> Material for this task
________

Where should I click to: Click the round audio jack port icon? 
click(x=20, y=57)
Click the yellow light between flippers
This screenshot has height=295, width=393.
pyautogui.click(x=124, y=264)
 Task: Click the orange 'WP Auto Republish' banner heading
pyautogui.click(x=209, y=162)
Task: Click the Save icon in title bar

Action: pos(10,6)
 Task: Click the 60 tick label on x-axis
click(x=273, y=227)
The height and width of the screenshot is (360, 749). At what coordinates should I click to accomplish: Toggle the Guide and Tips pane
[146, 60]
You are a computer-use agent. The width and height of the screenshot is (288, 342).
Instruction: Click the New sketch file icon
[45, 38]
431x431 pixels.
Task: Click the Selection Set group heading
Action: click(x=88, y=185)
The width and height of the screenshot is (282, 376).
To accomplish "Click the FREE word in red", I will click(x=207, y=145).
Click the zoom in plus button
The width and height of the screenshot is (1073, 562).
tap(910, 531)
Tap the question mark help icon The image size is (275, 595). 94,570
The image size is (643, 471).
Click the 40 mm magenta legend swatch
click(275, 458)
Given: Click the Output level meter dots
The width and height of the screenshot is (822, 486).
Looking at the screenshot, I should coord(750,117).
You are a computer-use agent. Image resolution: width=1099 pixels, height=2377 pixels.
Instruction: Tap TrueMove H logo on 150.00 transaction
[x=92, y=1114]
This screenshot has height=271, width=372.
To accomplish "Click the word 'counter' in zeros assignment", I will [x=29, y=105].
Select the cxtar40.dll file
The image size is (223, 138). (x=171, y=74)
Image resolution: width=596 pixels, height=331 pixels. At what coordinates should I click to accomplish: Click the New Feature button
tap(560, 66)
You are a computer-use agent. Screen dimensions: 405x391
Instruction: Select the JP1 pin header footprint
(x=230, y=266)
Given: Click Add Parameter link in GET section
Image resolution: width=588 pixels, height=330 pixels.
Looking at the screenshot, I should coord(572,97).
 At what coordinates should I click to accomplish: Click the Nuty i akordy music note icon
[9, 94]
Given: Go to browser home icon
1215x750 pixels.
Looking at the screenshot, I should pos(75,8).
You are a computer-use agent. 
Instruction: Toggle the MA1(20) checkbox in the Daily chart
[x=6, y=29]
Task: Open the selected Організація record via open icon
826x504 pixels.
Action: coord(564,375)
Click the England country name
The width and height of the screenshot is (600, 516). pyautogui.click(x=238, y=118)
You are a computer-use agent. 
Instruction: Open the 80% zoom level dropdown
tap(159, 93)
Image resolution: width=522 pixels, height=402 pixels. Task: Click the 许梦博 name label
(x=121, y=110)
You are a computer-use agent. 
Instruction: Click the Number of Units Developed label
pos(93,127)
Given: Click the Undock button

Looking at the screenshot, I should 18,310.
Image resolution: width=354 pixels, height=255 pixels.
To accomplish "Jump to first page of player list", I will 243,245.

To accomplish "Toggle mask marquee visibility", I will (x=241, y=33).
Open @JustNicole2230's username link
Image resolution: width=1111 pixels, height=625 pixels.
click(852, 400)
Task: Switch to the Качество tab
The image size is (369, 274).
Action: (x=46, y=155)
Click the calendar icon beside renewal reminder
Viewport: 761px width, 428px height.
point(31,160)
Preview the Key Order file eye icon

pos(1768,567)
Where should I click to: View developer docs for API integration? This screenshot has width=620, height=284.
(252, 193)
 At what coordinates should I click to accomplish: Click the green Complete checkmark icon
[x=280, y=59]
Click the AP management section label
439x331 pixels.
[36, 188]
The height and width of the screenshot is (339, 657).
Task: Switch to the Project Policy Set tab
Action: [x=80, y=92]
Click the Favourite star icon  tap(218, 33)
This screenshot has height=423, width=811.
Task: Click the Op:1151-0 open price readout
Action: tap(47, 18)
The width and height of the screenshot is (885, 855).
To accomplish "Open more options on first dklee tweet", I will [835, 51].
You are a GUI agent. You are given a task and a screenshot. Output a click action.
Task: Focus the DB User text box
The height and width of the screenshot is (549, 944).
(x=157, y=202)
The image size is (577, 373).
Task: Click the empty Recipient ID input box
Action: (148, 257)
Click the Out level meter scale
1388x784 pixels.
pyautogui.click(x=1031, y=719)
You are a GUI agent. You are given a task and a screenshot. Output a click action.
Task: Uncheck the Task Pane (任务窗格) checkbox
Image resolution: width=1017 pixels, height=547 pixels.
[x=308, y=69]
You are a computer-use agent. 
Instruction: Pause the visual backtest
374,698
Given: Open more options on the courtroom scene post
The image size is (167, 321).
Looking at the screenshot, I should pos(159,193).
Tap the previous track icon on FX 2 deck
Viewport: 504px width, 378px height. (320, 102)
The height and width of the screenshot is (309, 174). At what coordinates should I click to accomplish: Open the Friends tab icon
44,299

________

> Exercise goal
Find where "Image resolution: width=1017" occurs in the data, and please write out that line through the last line exactly, with nothing else.

> Expected answer
Image resolution: width=1017 pixels, height=547 pixels.
[x=308, y=69]
You are a computer-use agent. 
Instruction: Pause the visual backtest
374,698
Given: Open more options on the courtroom scene post
The image size is (167, 321).
Looking at the screenshot, I should pos(159,193).
Tap the previous track icon on FX 2 deck
Viewport: 504px width, 378px height. (320, 102)
The height and width of the screenshot is (309, 174). At what coordinates should I click to accomplish: Open the Friends tab icon
44,299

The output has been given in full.